To allow for more flexibility in selecting $v_{enc}$, instantaneous phase (phase unwrapping) can be used to increase both dynamic range and SNR.

===Encoding Methods===
When each dimension of velocity is calculated based on acquisitions from oppositely applied gradients, this is known as a six-point method. However, more efficient methods are also used. Two are described here:

====Simple Four-point Method====
Four sets of encoding gradients are used. The first is a reference and applies a negative moment in $x$,$y$, and $z$. The next applies a positive moment in $x$, and a negative moment in $y$ and $z$. The third applies a positive moment in $y$, and a negative moment in $x$ and $z$. And the last applies a positive moment in $z$, and a negative moment in $x$ and $y$.
Then, the velocities can be solved based on the phase information from the corresponding phase encodes as follows:
$\hat{v}_x = \frac{ \phi_x - \phi_0}{\gamma \Delta M_1}$
$\hat{v}_y = \frac{ \phi_y - \phi_0}{\gamma \Delta M_1}$
$\hat{v}_z = \frac{ \phi_z - \phi_0}{\gamma \Delta M_1}$

====Balanced Four-Point Method====
The balanced four-point method also includes four sets of encoding gradients. The first is the same as in the simple four-point method with negative gradients applied in all directions. The second has a negative moment in $x$, and a positive moment in $y$ and $z$. The third has a negative moment in $y$, and a positive moment in $x$ and $z$. The last has a negative moment in $z$ and a positive moment in $x$ and $y$.
This gives us the following system of equations:
$\phi_2 - \phi_1 = \phi_x + \phi_y$
$\phi_3 - \phi_1 = \phi_x + \phi_z$
$\phi_4 - \phi_1 = \phi_y + \phi_z$
Then, the velocities can be calculated:
$\hat{v}_x = \frac{ - \phi_1 + \phi_2 + \phi_3 - \phi_4}{2 \gamma \Delta M_1}$
$\hat{v}_y = \frac{ - \phi_1 + \phi_2 - \phi_3 + \phi_4}{2 \gamma \Delta M_1}$
$\hat{v}_z = \frac{ - \phi_1 - \phi_2 + \phi_3 + \phi_4}{2 \gamma \Delta M_1}$

===Retrospective Cardiac and Respiratory Gating===
For medical imaging, in order to get highly resolved scans in 3D space and time without motion artifacts from the heart or lungs, retrospective cardiac gating and respiratory compensation are employed.
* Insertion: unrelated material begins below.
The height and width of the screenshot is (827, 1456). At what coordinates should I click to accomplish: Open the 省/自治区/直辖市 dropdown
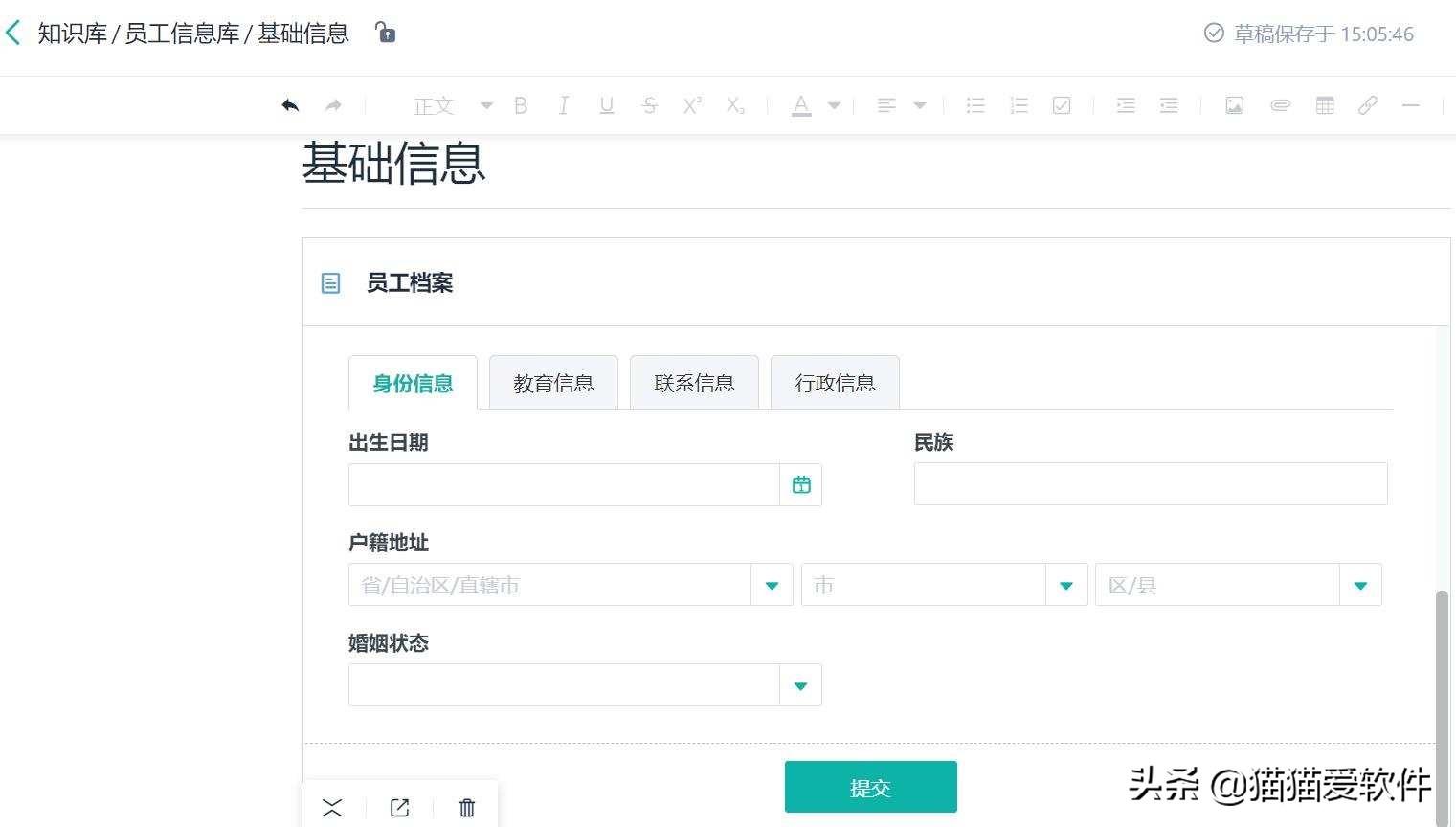[x=772, y=584]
Beginning with cardiac gating, the patient's ECG signal is recorded throughout the imaging process. Similarly, the patient's respiratory patterns can be tracked throughout the scan. After the scan, the continuously collected data in k-space (temporary image space) can be assigned accordingly to match-up with the timing of the heart beat and lung motion of the patient. This means that these scans are cardiac-averaged so the measured blood velocities are an average over multiple cardiac cycles.

==Applications==
Phase contrast MRI is one of the main techniques for magnetic resonance angiography (MRA). This is used to generate images of arteries (and less commonly veins) in order to evaluate them for stenosis (abnormal narrowing), occlusions, aneurysms (vessel wall dilatations, at risk of rupture) or other abnormalities. MRA is often used to evaluate the arteries of the neck and brain, the thoracic and abdominal aorta, the renal arteries, and the legs (the latter exam is often referred to as a "run-off").

==Limitations==
In particular, a few limitations of PC-MRI are of importance for the measured velocities:
- Partial volume effects (when a voxel contains the boundary between static and moving materials) can overestimate phase leading to inaccurate velocities at the interface between materials or tissues.
- Intravoxel phase dispersion (when velocities within a pixel are heterogeneous or in areas of turbulent flow) can produce a resultant phase that does not resolve the flow features accurately.
- Assuming that acceleration and higher orders of motion are negligible can be inaccurate depending on the flow field.
- Displacement artifacts (also known as misregistration and oblique flow artifacts) occur when there is a time difference between the phase and frequency encoding. These artifacts are highest when the flow direction is within the slice plane (most prominent in the heart and aorta for biological flows)

==Vastly undersampled Isotropic Projection Reconstruction (VIPR)==
A Vastly undersampled Isotropic Projection Reconstruction (VIPR) is a radially acquired MRI sequence which results in high-resolution MRA with significantly reduced scan times, and without the need for breath-holding.